When his father and brother asked tough questions in private, they were eventually brutally dished out, before their most personal laundry was blurted out for the whole world to consume.
Pictured: David Sherborne, a member of Prince Harry’s legal team, outside the Rolls Building of the High Court in London
That’s another big problem with this case. In the court of public opinion, Harry has already lost for his gross hypocrisy in complaining about invasions of his privacy for years before invading his family’s privacy in the most intimate ways that journalists wouldn’t even consider, such as revealing details of the future king’s private quarters.
But tomorrow everything changes; the cross-examination will be swift, furious and dissected around the world.
Harry will face off against Andrew Green KC, who acts for the Mirror group, whose job is to literally expose him as a purveyor of untruths – and the first signs are that he won’t hold back when his questionable credibility is tested .
In court today, he complained that it is “absolutely extraordinary that we were only told yesterday that he is not available for the first day of his trial.”

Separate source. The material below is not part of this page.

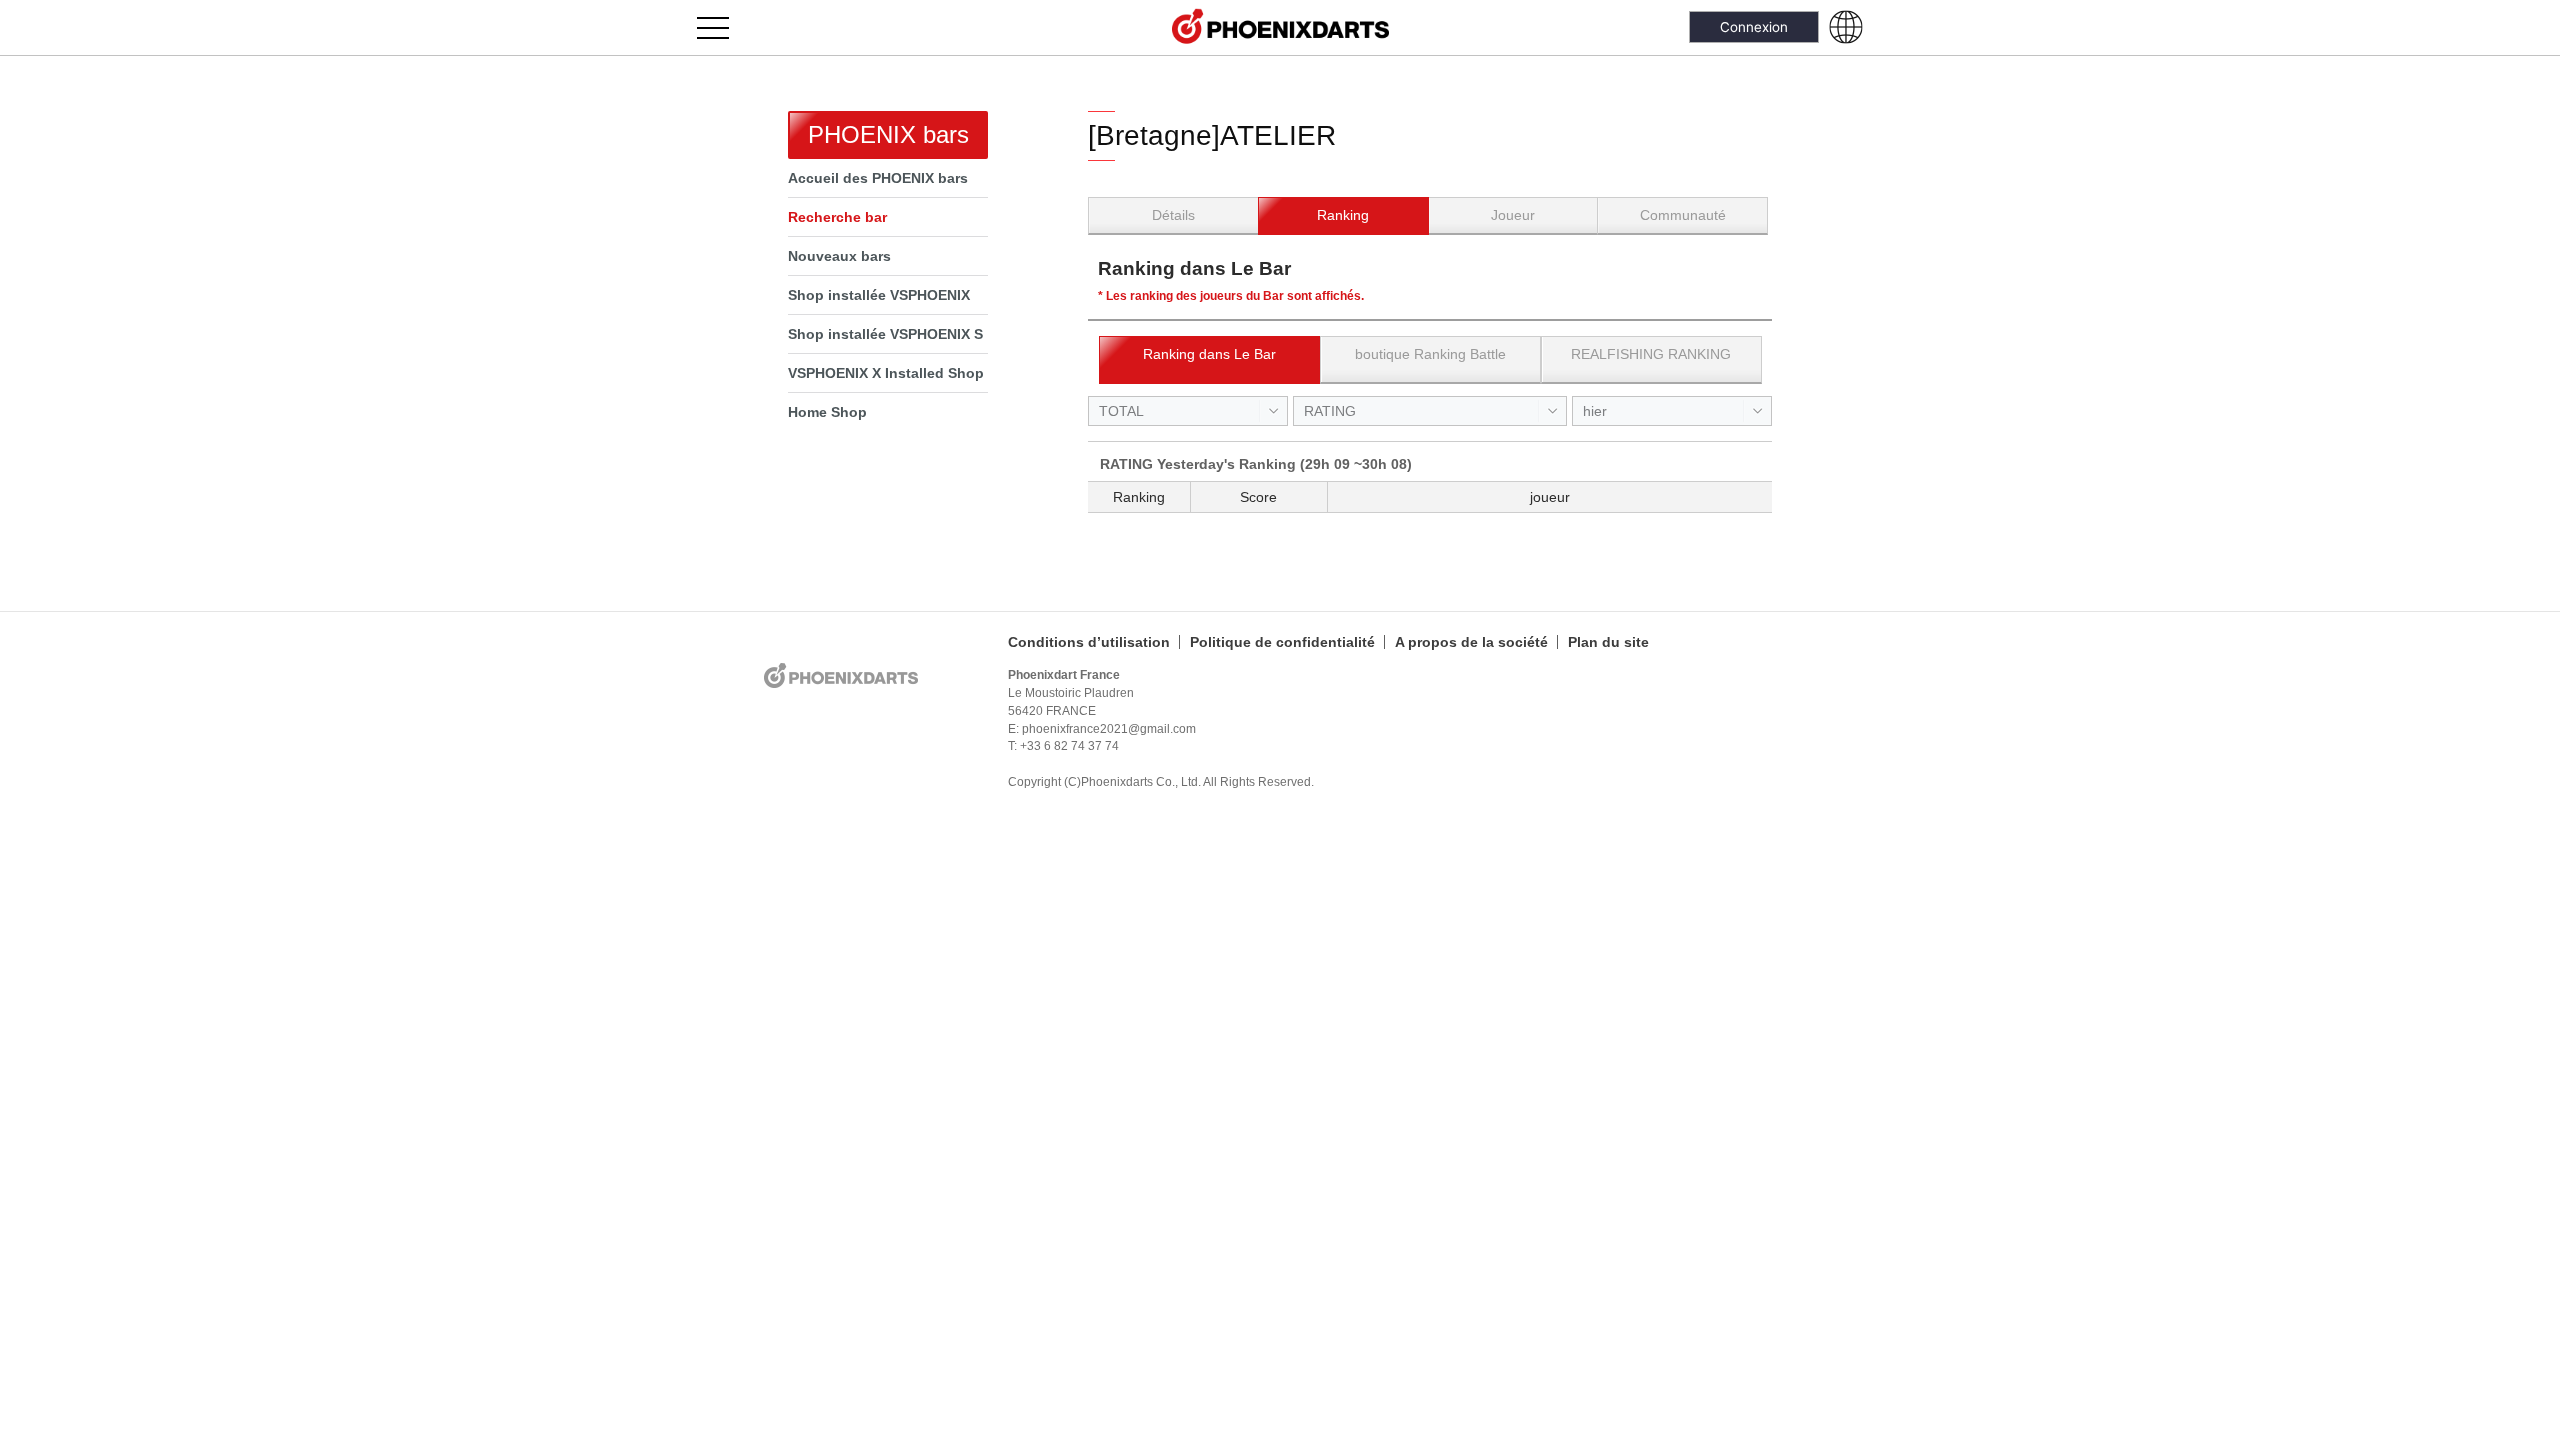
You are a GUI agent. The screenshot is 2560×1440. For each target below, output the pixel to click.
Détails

And he later added to the ‘fantastic’ claims themselves: ‘There is no evidence to support the finding that any mobile phone owned or used by the Duke of Sussex had been hacked. Zilch, Zero, Nil, De Nada, Niente, Nothing.’
Harry can therefore no longer rely on ‘his truth’ or he risks perjury.
There is only one complex of facts.
And while I’m not in court every day, there seems to be very little evidence to prove Harry’s hacking claims.
I know how these things work.
The celebrity lawyers try to argue that virtually every article about their client must have been created illegally, disregarding the reality that 99.99 percent of reporters obtain stories through real journalism, including leaks straight from the palaces or credible royal sources.
Of course, such a matter is complicated by the unshakable principle of all journalists to protect their confidential sources.
So while I think Harry’s decision to testify might backfire spectacularly tomorrow, my bigger concern in all of this is what pursuing a life dominated by courtrooms and lawyers charging hundreds of pounds an hour has to say about Harry’s mindset.
I’ve been dragged through court against my will before, trying to silence my journalism, and it really is hell.
There’s nothing fun about it; it’s a corrosive experience that eats you away over time.
That is not to say that I approve of every illegal activity that has taken place in British tabloid newspapers in the past. I’m not – it was wrong, but it stopped over a decade ago.
The mindset of a man who ostensibly wants to spend his life settling scores of the past is worrying.
What happened to the peaceful California utopia Harry and Meghan assured us they intended to create with their young family when they left the UK?
The past three years have shown us that Harry’s existence is not rooted in the real world.
I fear that tomorrow his testimony will be an unpleasant shock if his account of victimization clashes with the facts.
But the greatest sadness is that Harry now believes the success of his once-promising life of service must be dominated by such a phony money-making legal pursuit.